§ **Input data**:
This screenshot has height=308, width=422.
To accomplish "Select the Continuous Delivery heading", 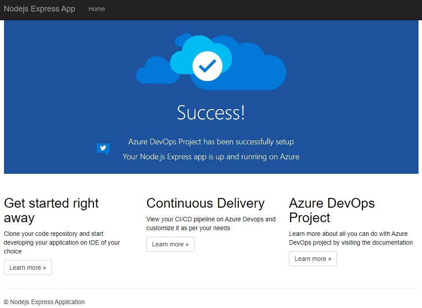I will pos(205,203).
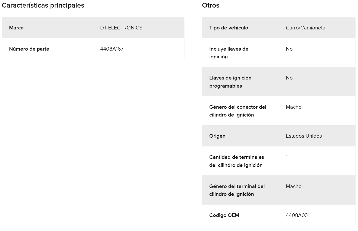Select the Marca row label
Screen dimensions: 358x231
tap(16, 28)
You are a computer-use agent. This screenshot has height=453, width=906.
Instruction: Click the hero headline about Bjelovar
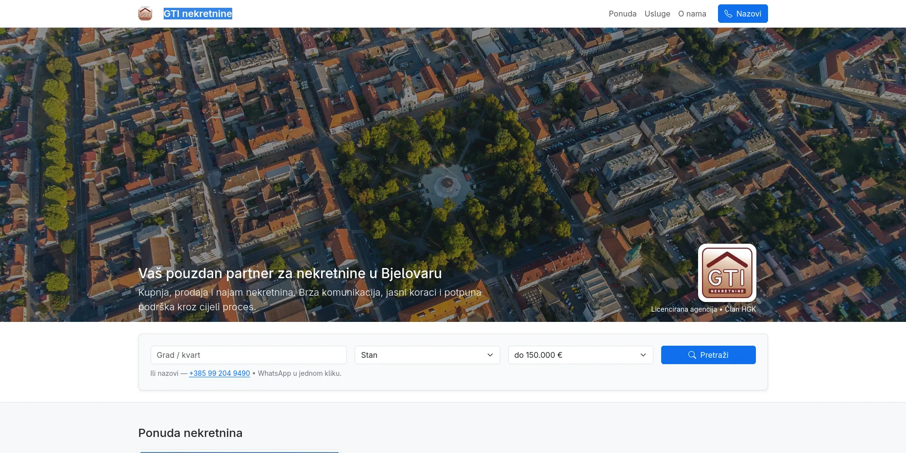290,273
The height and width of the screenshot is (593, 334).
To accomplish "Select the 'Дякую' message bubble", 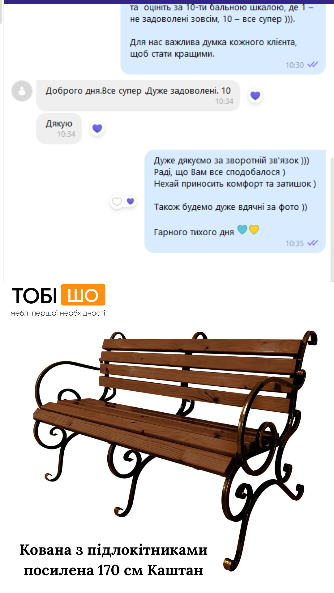I will click(59, 128).
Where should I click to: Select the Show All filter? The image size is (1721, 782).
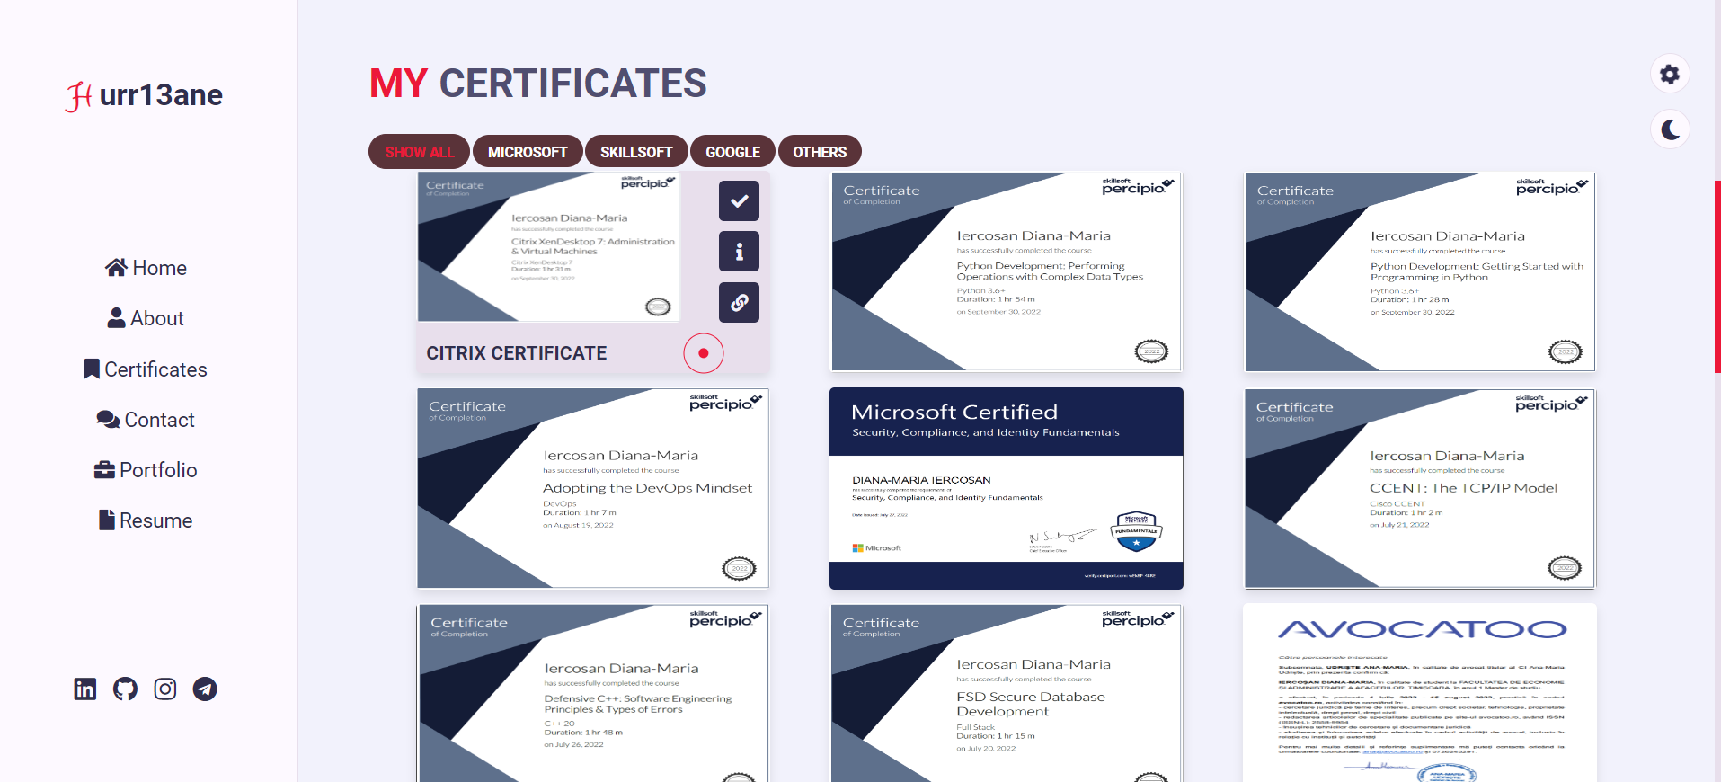coord(419,152)
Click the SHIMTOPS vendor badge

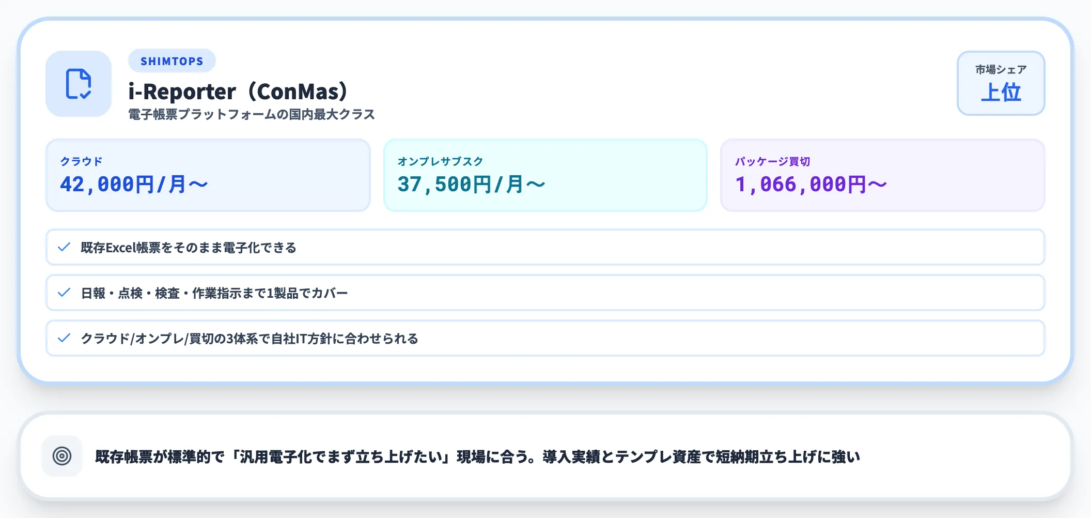pos(172,61)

§ **Your objective**:
If a line of the records above holds the word "height", show it.

§ **Response area**:
This screenshot has height=308, width=422.
You are a computer-use agent. This screenshot has height=453, width=906.
The height and width of the screenshot is (593, 334).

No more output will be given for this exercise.